Rucandio is a municipality and town located in the province of Burgos, Castile and León, Spain. According to the 2004 census (INE), the municipality had a population of 85 inhabitants.

== History ==
This territory was established as a municipality when the Ancien Régime overthrew. In that era there were 36 inhabitants.

== Demography ==
These tables below show the population evolution from the year 1860 to the year 2011.

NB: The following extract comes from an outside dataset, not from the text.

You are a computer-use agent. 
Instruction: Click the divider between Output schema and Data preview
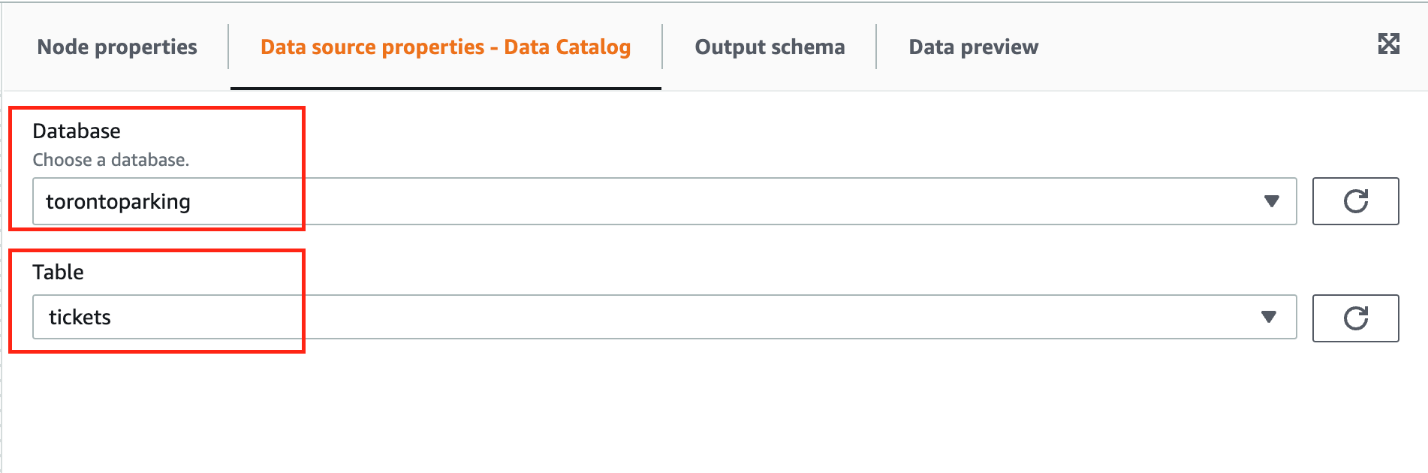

|  | 1860 | 1877 | 1887 | 1897 | 1900 | 1910 | 1920 | 1930 |
|---|---|---|---|---|---|---|---|---|
| De facto population | 271 | 253 | 248 | 205 | 223 | 233 | 237 | 427 |
| De jure population |  | 252 | 250 | 221 | 225 | 246 | 248 | 437 |
| Households | 69 | 70 | 65 | 59 | 65 | 60 | 53 | 113 |

|  | 1940 | 1950 | 1960 | 1970 | 1981 | 1991 | 2001 | 2011 |
|---|---|---|---|---|---|---|---|---|
| De facto population | 501 | 451 | 408 | 278 | 157 | 144 |  |  |
| De jure population | 521 | 485 | 421 | 278 | 157 | 144 |  |  |
| Households | 109 | 109 | 102 | 87 | 57 | 66 | 55 | 40 |

== Main sights ==
These are notable sights in the municipality:

- Santo Ángel Shrine
- Natural Site of Caderechas Valley
- De los Infanzones Turret

== Festivities ==
These are the main festivities that are held in the municipality:

- Saint Mary Magdalene Festivity: This festivity is held on 22 July.
- Saint Lawrence Festivity: It is held on 10 August.
- Nuestra Señora de la Piedad Festivity: This festivity is held on 9 September.
- Saint Marina of Aguas Santas Festivity: It is held on 12 September.
- Nuestra Señora de Las Mercedes Festivity: This festivity is consecrated to the Virgin of Mercy. It is held on 24 September.
- San Cosme y San Damián: It is held on 27 September.